Text segment:
Associated Press / July 29, 2011
WASHINGTON – The nation’s health care tab is on track to hit $4.6 trillion in 2020, accounting for about $1 of every $5 in the economy, government number crunchers estimate in a report released yesterday.
How much is that? Including government and private money, health care spending in 2020 will average $13,710 for every man, woman, and child, according to Medicare’s Office of the Actuary.
Compare it with this year, when US health care spending is projected to top $2.7 trillion, about $8,650 per capita, or roughly $1 of $6 in the economy. Most of those dollars go to provide care for the sickest people.
Along with rising costs, the report found that the share of the health care tab paid by the government keeps growing, approaching half the total.
The update from Medicare economists and statisticians is an annual barometer of a trend that many analysts say is unsustainable, but doesn’t seem to be slowing. A political compromise over the nation’s debt and deficits might succeed in tapping the brakes on health care, but lawmakers have been unable to deliver a deal.
The analysis found that President Obama’s health care overhaul would only be a modest contributor to growing costs, even though an additional 30 million otherwise uninsured people stand to gain coverage.
Instead, health care spending keeps growing faster than the economy because of high cost of medical innovations and an aging society that consumes increasing levels of service.
Many of the newly insured people under the health care law will be younger and healthier, so they cost less. Over a million young adults under age 26 have already gained coverage through their parents’ insurance. Millions more will get insurance when the law’s big coverage expansion kicks off in 2014.
That year, health care spending will jump by 8 percent. But over the 2010-2020 period covered by the estimate, the average yearly growth in spending will be only 0.1 percentage point higher than without Obama’s overhaul.
One reason for the optimistic prognosis is that cuts and cost controls in the law start to bite down late in the decade. However, the same nonpartisan Medicare specialists who produced the estimate have previously questioned whether that austerity will be politically sustainable. If hospitals and other providers start going out of business, Congress may reverse the cuts.
The Medicare actuary’s report on health care spending is published in the journal Health Affairs.

What you need to do:
1. Decide whether each statement agrees with the article on health care spending, answering yes or no and quoting the deciding words: (a) US health care spending is projected to reach $4.6 trillion in 2020. (b) President Obama's health care overhaul is the main reason spending grows faster than the economy. (c) The Medicare actuary's report is published in the journal Health Affairs.
2. List every dollar figure the article on health care spending gives for total or per-capita health care spending.
The records after this point are separate material, unconnected to the article on health care spending.

Information supplied:
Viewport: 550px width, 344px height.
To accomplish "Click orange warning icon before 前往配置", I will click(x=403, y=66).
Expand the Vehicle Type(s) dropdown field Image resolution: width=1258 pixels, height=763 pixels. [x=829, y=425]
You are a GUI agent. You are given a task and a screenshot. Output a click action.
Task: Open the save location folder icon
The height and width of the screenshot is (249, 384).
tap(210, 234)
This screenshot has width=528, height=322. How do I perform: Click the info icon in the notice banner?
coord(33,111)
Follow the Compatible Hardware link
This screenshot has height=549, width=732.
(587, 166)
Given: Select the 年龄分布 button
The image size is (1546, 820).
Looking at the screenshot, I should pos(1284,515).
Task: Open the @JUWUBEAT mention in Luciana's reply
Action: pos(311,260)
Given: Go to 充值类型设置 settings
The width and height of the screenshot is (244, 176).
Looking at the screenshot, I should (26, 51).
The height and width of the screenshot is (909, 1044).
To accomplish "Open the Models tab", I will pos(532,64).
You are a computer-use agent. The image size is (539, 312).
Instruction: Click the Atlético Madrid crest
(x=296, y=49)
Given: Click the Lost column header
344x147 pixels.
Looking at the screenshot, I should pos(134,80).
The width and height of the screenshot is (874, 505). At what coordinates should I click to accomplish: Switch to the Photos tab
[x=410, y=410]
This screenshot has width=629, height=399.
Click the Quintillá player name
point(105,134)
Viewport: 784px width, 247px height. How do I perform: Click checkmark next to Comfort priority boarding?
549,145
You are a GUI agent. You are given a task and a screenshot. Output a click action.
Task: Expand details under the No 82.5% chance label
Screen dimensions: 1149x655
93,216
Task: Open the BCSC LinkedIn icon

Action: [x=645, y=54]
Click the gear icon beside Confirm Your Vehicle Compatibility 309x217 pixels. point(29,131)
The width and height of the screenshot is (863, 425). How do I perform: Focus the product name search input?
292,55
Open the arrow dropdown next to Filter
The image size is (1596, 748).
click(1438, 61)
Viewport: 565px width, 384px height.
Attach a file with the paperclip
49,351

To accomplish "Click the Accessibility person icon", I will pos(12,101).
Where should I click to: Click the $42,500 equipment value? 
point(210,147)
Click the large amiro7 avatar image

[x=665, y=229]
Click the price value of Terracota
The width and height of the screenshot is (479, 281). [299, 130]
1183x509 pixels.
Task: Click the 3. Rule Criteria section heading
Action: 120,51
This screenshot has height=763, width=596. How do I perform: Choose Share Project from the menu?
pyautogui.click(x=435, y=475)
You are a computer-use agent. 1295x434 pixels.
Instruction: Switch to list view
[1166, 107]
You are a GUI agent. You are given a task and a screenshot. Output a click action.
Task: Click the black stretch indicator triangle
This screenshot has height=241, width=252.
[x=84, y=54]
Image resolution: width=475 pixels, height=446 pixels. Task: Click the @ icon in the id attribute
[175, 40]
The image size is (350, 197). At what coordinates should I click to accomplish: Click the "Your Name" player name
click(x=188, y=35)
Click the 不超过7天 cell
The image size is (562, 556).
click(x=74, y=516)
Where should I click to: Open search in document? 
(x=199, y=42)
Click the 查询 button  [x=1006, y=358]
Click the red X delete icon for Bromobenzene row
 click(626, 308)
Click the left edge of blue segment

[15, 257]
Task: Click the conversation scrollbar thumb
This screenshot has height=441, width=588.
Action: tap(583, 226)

Solutions for each task:
1.
(a) Yes: "The nation’s health care tab is on track to hit $4.6 trillion in 2020"
(b) No: "President Obama’s health care overhaul would only be a modest contributor to growing costs"
(c) Yes: "The Medicare actuary’s report on health care spending is published in the journal Health Affairs."

2.
- $4.6 trillion (total, 2020)
- $13,710 (per person, 2020)
- $2.7 trillion (total, this year)
- $8,650 (per capita, this year)